H.B. Fuller Q3 2020 Earnings Report
Key Takeaways
H.B. Fuller reported strong Q3 2020 results with net income of $42 million and adjusted EBITDA of $106 million, exceeding guidance. The company saw continued share gains in Hygiene, Health and Consumable Adhesives and higher sequential revenues in Engineering and Construction Adhesives. Debt paydown of $59 million exceeded target, and the company is on track for $200 million debt repayment in 2020.
Net income of $42 million and adjusted EBITDA of $106 million exceeded the company’s guidance.
Organic revenues declined by 2.5% compared with last year, ahead of the company’s expectations.
Debt paydown of $59 million exceeded the company’s $40 to $50 million targeted debt paydown for the quarter.

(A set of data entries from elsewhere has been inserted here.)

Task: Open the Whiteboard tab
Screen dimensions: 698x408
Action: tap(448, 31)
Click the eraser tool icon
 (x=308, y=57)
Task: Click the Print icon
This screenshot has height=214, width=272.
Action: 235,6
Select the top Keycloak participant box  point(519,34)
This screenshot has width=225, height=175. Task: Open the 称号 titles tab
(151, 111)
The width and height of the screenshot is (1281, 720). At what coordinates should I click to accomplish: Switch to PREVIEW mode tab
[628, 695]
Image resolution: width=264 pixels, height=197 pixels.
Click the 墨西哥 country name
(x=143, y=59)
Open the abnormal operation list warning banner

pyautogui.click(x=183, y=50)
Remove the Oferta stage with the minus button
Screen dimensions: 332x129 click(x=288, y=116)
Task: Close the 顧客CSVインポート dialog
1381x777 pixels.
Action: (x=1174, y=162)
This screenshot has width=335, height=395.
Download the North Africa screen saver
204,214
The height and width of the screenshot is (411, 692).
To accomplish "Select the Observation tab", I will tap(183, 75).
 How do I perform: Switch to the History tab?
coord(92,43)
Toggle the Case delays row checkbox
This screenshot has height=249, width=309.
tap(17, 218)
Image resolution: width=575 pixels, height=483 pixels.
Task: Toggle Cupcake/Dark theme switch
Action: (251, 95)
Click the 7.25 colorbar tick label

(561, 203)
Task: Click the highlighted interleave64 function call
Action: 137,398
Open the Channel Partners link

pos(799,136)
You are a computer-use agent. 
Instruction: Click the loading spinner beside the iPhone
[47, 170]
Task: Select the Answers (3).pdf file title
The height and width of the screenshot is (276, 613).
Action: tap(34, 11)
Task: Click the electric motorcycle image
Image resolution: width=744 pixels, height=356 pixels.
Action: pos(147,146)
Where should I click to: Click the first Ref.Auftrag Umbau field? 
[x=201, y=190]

Delivered restructuring savings of $7 million in the quarter, with expected savings of approximately $30 million for fiscal year 2020.
H.B. Fuller
H.B. Fuller
H.B. Fuller Revenue by Segment
Forward Guidance
The company anticipates revenue in the fourth quarter to increase by 4% to 7% sequentially from the third quarter and be approximately flat to down 3% year over year. Adjusted EBITDA is anticipated to be approximately $110 million to $115 million, in line with the fourth quarter of 2019. Debt reduction of $200 million for the full year, consistent with our original 2020 plans.
Positive Outlook
- Revenue in the fourth quarter is anticipated to increase by 4% to 7% sequentially from the third quarter.
- Adjusted EBITDA is anticipated to be approximately $110 million to $115 million.
- Adjusted EBITDA is expected to be in line with the fourth quarter of 2019.
- Debt reduction of $200 million for the full year is expected.
- Debt reduction is consistent with original 2020 plans.
Challenges Ahead
- The extent of COVID-19’s impact on global economic factors remains uncertain.
- Revenue in the fourth quarter is anticipated to be approximately flat to down 3% year over year.
- Guidance is based on current economic projections, order patterns and assumptions for global commercial activity.
- Global economic factors may worsen due to COVID-19
- Future performance is subject to various risks and uncertainties.